August 17, 2013
Andrew Burrell and Sid Maher
GINA Rinehart has welcomed Kevin Rudd’s promise to establish a special economic zone in the Northern Territory, declaring she is “ecstatic” that both major parties have now embraced her push for lower taxation and less regulation in the nation’s north.
But the Prime Minister was forced to defend the policy after two key ministers, Employment Minister Bill Shorten and Resources Minister Gary Gray, conceded they were unaware of the timing of the announcement.
Under Labor’s plan, companies based in the NT would have a lower corporate tax rate by 2018, along with simplified investment rules and streamlined regulation.
The support by Mrs Rinehart for Mr Rudd’s northern Australia plan, comes after several years of tension between the billionaire head of Perth-based mining house Hancock Prospecting and the federal Labor government.
Former treasurer Wayne Swan labelled Mrs Rinehart, Australia’s richest person, a “threat to democracy” over her opposition to the mining tax.
“For those who think less taxes aren’t important to economic growth, just look at what happened when Sir Joh Bjelke Petersen, when premier of Queensland, eliminated death duties in Queensland,” Mrs Rinehart said in a statement to The Weekend Australian.
“Many migrated to Queensland, and billions of dollars were invested in new accommodation and facilities.
“Sir Joh became Queensland’s longest serving premier, and despite no record resource boom and consequent increased revenue that Australia has enjoyed these last five or six years, when Sir Joh left office, he left no debt and cash in kitty.” The Coalition has accused Mr Rudd of borrowing its northern development idea, despite ridiculing the opposition’s proposals as a wacky plan that would divide Australia in two.

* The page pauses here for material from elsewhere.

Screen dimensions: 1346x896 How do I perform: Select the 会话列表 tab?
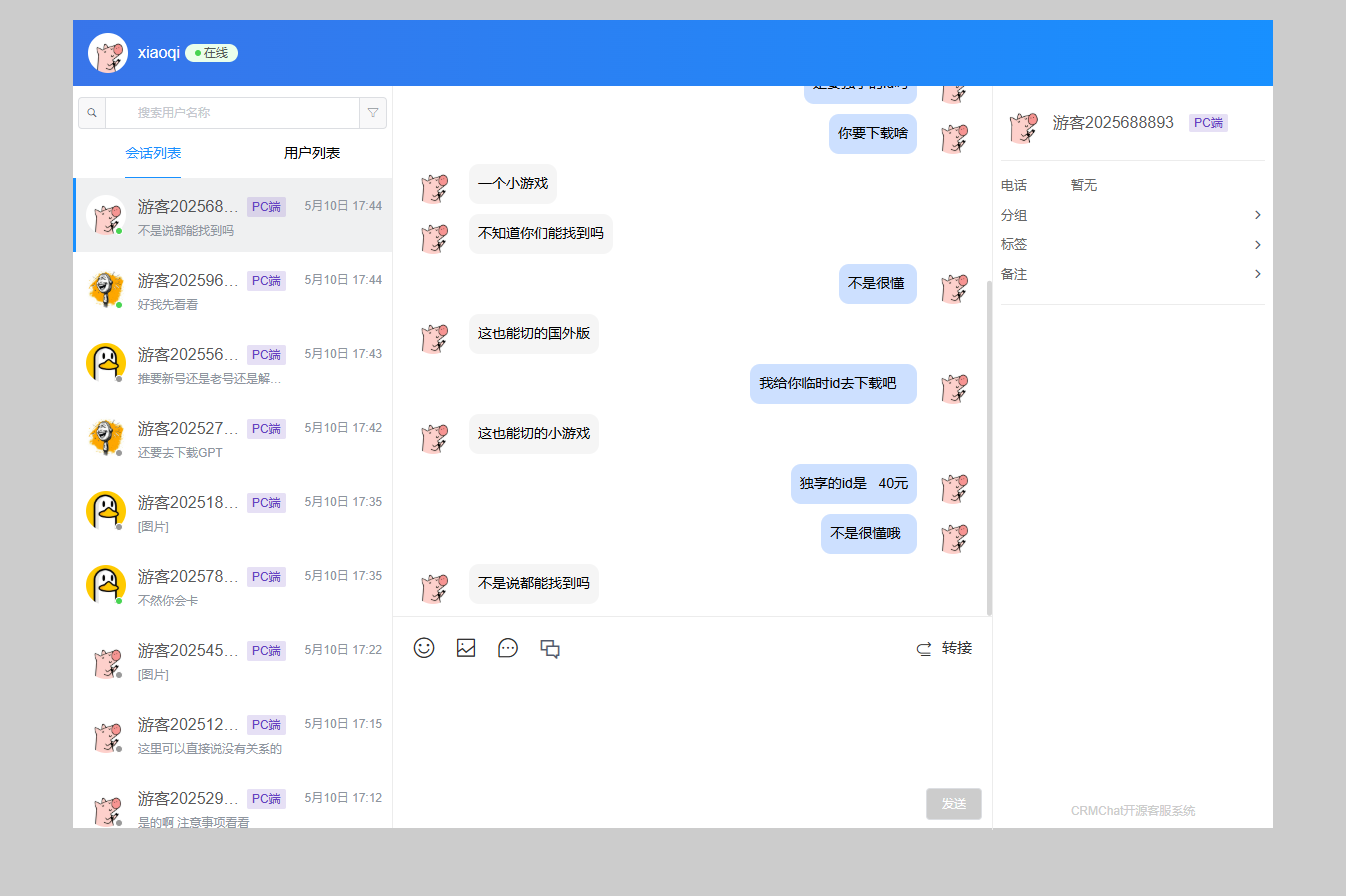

Opposition finance spokesman Andrew Robb said it was now clear the announcement had been made without consultation and “Mr Rudd’s northern Australia frolic is being made up as he goes”.
Sources have said that Mr Rudd took the policy to Labor’s policy development committee, of which Mr Shorten is a member, on regaining the prime ministership.

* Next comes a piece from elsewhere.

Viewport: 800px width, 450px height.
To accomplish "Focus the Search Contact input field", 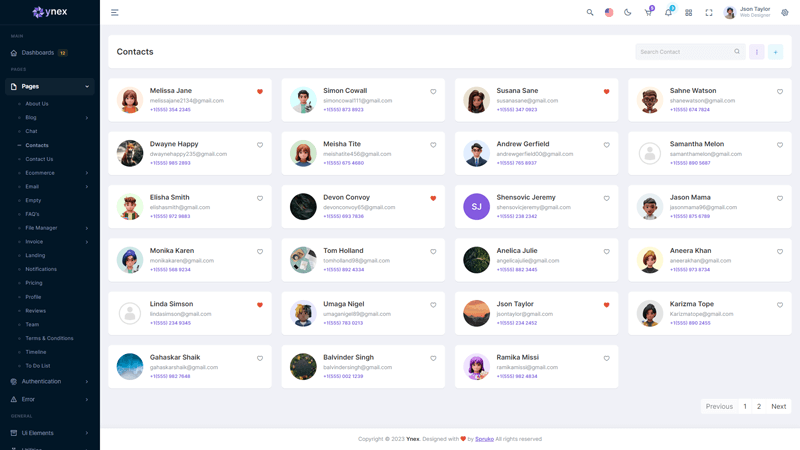I will coord(684,52).
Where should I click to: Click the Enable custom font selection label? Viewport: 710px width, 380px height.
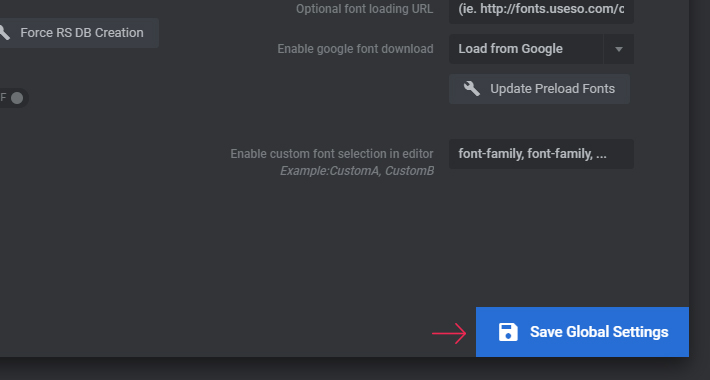tap(332, 154)
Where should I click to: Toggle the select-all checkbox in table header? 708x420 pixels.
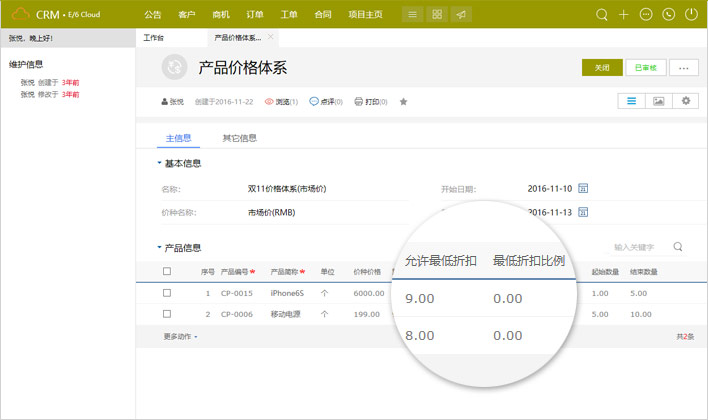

Mr Rudd said he had consulted Treasurer Chris Bowen and Finance Minister Penny Wong, who are also on the committee and had worked on the policy for six weeks.
“You would expect that during an election campaign, that when the final product of a policy is put out, that the ministers are informed of that at that time,” the Prime Minister said.
At a media event in Perth alongside Mr Rudd, Mr Gray said he knew about the Ord River element of the policy but not the other elements.
Mr Shorten, who told Melbourne radio he had found out about it yesterday, clarified that it had been discussed in the leadership group for a number of weeks, and he had been referring to the timing of the announcement.
“These ideas have been under discussion by the leadership group for a number of weeks,” he said.